Here's my problem. I have a BINARY_FLAG
macro:
#define BINARY_FLAG( n ) ( static_cast<DWORD>( 1 << ( n ) ) )
Which can be used either like this ("constant" scenario):
static const SomeConstant = BINARY_FLAG( 5 );
or like this ("variable" scenario):
for( int i = 0; i < 10; i++ ) {
DWORD flag = BINARY_FLAG( i );
// do something with the value
}
This macro is not foolproof at all - one can pass -1
or 34
there and there will at most be a warning yet behavior will be undefined. I'd like to make it more foolproof.
For the constant scenario I could use a template:
template<int Shift> class BinaryFlag {
staticAssert( 0 <= Shift && Shift < sizeof( DWORD) * CHAR_BIT );
public:
static const DWORD FlagValue = static_cast<DWORD>( 1 << Shift );
};
#define BINARY_FLAG( n ) CBinaryFlag<n>::FlagValue
but this will not go for the "variable" scenario - I'd need a runtime assertion there:
inline DWORD ProduceBinaryFlag( int shift )
{
assert( 0 <= shift && shift < sizeof( DWORD) * CHAR_BIT );
return static_cast<DWORD>( 1 << shift );
}
#define BINARY_FLAG( n ) ProduceBinaryFlag(n)
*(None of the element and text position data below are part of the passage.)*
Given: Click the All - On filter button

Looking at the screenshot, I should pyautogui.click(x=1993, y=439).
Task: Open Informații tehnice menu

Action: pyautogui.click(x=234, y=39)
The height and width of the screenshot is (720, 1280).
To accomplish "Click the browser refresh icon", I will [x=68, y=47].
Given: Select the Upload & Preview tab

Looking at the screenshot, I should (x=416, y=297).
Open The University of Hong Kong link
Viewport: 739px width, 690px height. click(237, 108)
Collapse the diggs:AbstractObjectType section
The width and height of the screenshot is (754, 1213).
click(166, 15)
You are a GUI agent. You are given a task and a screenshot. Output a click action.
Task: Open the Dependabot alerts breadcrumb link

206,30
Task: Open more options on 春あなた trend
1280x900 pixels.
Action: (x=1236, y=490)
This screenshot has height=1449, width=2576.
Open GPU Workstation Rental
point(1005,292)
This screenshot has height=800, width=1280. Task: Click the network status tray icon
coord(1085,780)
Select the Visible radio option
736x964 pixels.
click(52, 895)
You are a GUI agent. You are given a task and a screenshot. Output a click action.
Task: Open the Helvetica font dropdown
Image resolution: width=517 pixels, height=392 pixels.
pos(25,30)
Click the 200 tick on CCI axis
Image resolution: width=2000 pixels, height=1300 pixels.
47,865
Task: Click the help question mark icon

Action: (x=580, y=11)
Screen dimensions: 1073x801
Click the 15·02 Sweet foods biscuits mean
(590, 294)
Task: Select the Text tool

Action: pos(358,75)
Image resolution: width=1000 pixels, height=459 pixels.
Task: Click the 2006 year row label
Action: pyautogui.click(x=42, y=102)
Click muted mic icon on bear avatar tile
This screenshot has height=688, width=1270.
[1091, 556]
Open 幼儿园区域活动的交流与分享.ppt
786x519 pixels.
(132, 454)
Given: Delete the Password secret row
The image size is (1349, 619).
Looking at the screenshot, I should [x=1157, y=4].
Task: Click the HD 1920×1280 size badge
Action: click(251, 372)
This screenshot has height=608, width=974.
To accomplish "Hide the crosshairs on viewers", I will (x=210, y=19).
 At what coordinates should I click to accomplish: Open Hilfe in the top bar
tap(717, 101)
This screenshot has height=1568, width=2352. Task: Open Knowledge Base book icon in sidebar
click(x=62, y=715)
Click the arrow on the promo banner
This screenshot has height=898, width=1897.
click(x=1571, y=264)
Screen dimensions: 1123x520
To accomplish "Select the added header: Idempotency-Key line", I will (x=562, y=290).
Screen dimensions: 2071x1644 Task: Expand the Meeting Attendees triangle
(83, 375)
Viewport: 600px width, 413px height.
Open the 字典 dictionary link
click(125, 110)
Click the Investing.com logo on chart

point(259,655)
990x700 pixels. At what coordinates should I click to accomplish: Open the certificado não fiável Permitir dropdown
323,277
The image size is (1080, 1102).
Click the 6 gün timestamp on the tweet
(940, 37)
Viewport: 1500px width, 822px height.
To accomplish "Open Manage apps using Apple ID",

The latter is good, but has no compile-time checks. Of course, I'd like a compile-time check where possible and a runtime check otherwise. At all times I want as little runtime overhead as possible so I don't want a function call (that maybe won't be inlined) when a compile-time check is possible.
I saw this question, but it doesn't look like it is about the same problem.
Is there some construct that would allow to alternate between the two depending on whether the expression passed as a flag number is a compile-time constant or a variable?